Key challenges of the post-petascale era
Pushing the frontiers of science and technology will require extreme-scale computing with machines that are 500-to-1,000 times more powerful than today’s supercomputers. As researchers refine their models and push for increased resolutions, the demand for more parallel computation and advanced networking capabilities becomes more important. As a result of the ubiquitous data explosion and the ascendance of big data, especially unstructured data, even today’s systems need to move enormous amounts of data as well as perform more sophisticated analyses. The interconnect becomes the critical element of enabling the use of data today; and for tomorrow’s systems, it becomes paramount.

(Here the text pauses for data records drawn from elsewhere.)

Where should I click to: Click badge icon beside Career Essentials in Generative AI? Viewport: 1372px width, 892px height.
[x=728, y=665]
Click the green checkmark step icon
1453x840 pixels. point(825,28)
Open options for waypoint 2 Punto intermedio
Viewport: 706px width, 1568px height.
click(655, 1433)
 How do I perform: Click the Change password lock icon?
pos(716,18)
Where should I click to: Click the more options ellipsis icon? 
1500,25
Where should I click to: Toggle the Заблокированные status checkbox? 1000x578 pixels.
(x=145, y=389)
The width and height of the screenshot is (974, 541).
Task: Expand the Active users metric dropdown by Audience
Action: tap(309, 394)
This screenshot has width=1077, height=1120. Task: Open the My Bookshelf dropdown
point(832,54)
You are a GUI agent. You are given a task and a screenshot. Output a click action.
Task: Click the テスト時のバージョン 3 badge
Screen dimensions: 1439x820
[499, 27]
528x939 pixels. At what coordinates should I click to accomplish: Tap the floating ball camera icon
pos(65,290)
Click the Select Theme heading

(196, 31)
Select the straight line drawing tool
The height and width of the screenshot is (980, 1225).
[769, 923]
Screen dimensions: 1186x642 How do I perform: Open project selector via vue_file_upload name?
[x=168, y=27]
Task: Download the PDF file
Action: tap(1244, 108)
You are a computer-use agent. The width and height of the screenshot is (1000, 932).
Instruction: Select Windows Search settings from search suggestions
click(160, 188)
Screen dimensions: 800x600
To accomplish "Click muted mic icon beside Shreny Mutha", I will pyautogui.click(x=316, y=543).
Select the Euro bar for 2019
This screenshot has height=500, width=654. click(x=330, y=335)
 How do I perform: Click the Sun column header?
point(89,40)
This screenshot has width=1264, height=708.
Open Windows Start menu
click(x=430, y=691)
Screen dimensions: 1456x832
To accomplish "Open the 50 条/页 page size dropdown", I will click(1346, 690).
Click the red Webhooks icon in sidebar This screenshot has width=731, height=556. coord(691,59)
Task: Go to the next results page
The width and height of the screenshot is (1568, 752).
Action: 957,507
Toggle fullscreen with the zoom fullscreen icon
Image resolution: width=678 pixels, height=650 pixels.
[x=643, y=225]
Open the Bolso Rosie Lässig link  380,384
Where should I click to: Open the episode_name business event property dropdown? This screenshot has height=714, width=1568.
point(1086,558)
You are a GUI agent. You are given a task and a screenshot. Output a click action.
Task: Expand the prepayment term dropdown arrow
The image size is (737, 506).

Reducing power consumption
As larger Exascale-class systems are being designed to solve the even larger scope of problems being addressed by high-performance computing (HPC), perhaps the most important issue we are all faced with is reducing the power consumption. This is not just a challenge for the Exascale deployments that are several years away, but it affects the entire HPC community today. As advances are being made in lowering the processor’s power consumption, similar efforts are underway in optimising other sub-system components including the network elements. Mellanox is working to address the power challenges, including continued work within the Econet consortium, a project dedicated to advancing dynamic power scaling and focused on network-specific energy saving capabilities. The goal is to reduce energy requirements of the network by 50 to 80 per cent, while ensuring end-to-end quality of service. Mellanox is helping reduce the carbon footprint of next-generation HPC deployments.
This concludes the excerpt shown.